"Group Cascades in Strategic Voting", with James Stark and Haozheng Chen, January 2025
Abstract: We bridge the theories of information cascades (Bikhchandani et al. 1992) and strategic voting (Feddersen and Pesendorfer 1998) by studying a sequence of voting groups whose members have common values and independent private information. Each group strategically votes on a decision after observing all earlier groups' decisions. We show that the asymptotic public belief distributions and expected utilities are sensitive to the voting rules. When all groups use the same voting rule, the rule that maximises asymptotic payoff can differ from the one that maximises the first group's information revelation. This difference occurs only when the former rule induces limit beliefs strictly above the threshold that triggers cascades, which is always true for the unanimous rules but not the relatively symmetric rules. We present examples where, under a weak prior belief, the simply majority rule is best for the first group but asymptotically dominated by the unanimous rule.
"Headlines as truncated experiments", with John Nachbar, Nov 2024
Abstract: Do consumers of online news select news stories that conform to or challenge their existing belief? We rationalize the mixed empirical findings by modeling a Bayesian decision maker who seeks information for its instrumental value and a data generating process that is common in many online environments: a headline precedes the full content. The headline reveals the direction but not the exact information value of the content. We identify the key features of the content distribution that induce a preference for the (a) prior-contradicting headline, (b) prior-conforming headline, and (c) the same headline for all priors.
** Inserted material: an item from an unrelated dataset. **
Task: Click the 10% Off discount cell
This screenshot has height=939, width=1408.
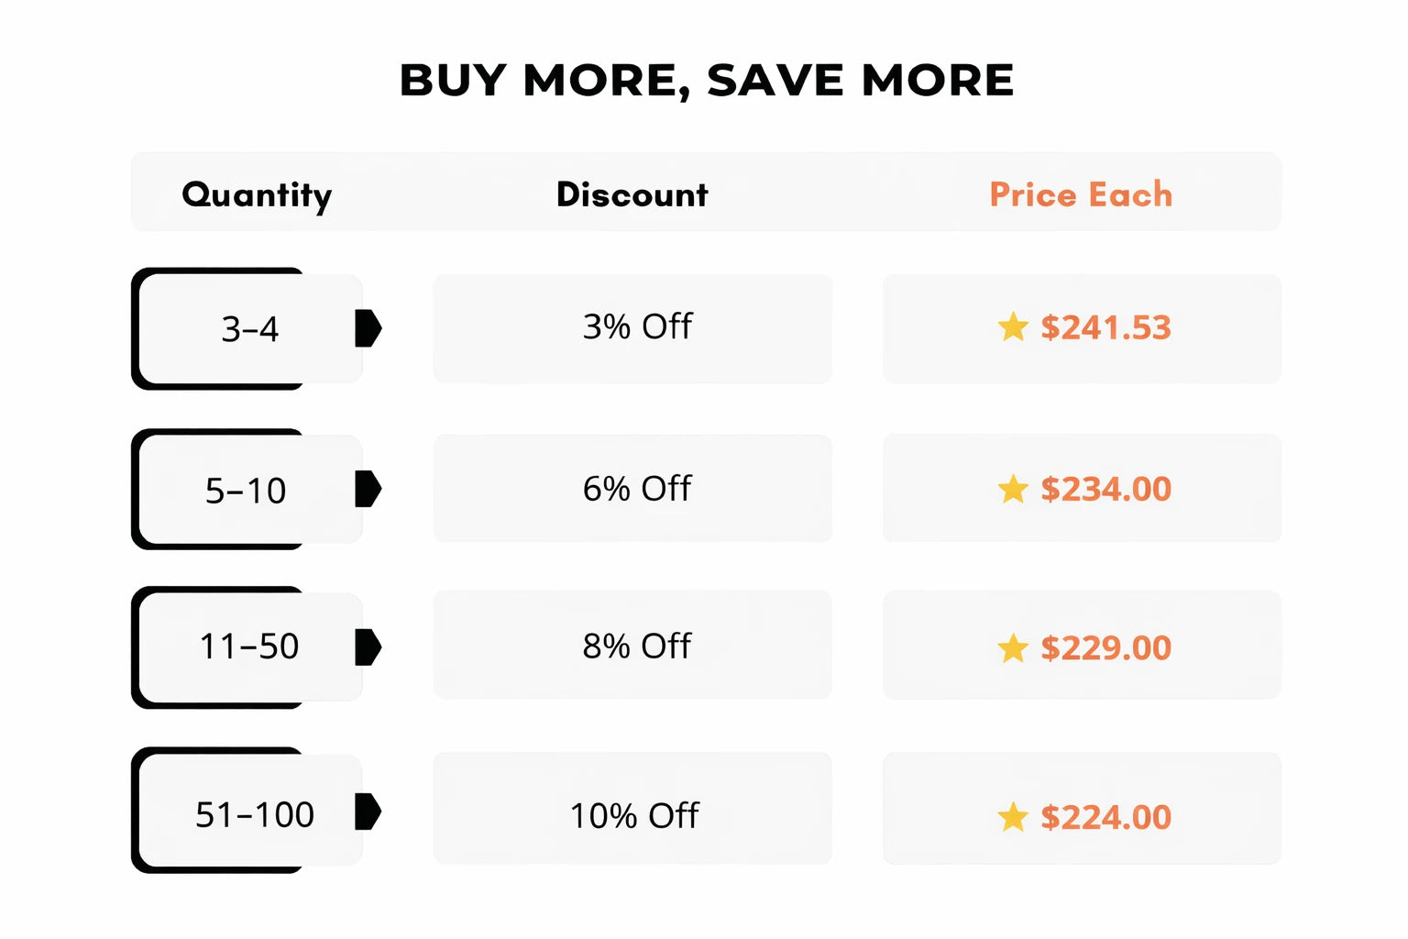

"Correlated information cascades," October 2021
Abstract: This paper extends the model of information cascade (Bikhchandani, Hirshleifer, and Welch, 1992) by introducing two correlated queues of players. By comparing the equilibrium outcomes of the two-queue game with the benchmark one-queue game, this paper finds out that the observability of correlated players decreases the probability of correct permanent cascades. (.pptx slides)
"Non-competing persuaders," European Economic Review, August 2020, volume 127, 103454
Abstract: I study Bayesian persuasion games with multiple persuaders in which the persuaders are non-competing: all persuaders want the decision maker to take the same action, regardless of the state. In the case of a single persuader, it is known from previous research that the persuader-optimal information design leaves the decision maker with no surplus. In this paper, I show that with two or more non-competing persuaders and independent tests, there are always equilibria in which the decision maker receives surplus. Moreover, if there is exogenous noise then the decision maker receives surplus in every equilibrium, provided the number of persuaders is sufficiently large; asymptotically, the decision maker learns the true state in every Pareto optimal symmetric equilibrium with infinitely many persuaders. Moreover, with sufficient exogenous noise, having more than one persuader not only improves the welfare of the decision maker but it also improves the welfare of the persuaders.
"Helpful laymen in informational cascades," Journal of Economic Behavior and Organization, August 2015, volume 116, pages 407-415
Abstract: This paper extends Bikhchandani, Hirshleifer and Welch’s informational cascade model by introducing two types of players: experts with high signal accuracy and laymen with low signal accuracy. If a small enough fraction of laymen are present in the population, the probability of having a correct cascade is strictly higher than if no laymen are present. This is because the presence of laymen makes experts less eager to follow suit, which increases the amount of private information revealed.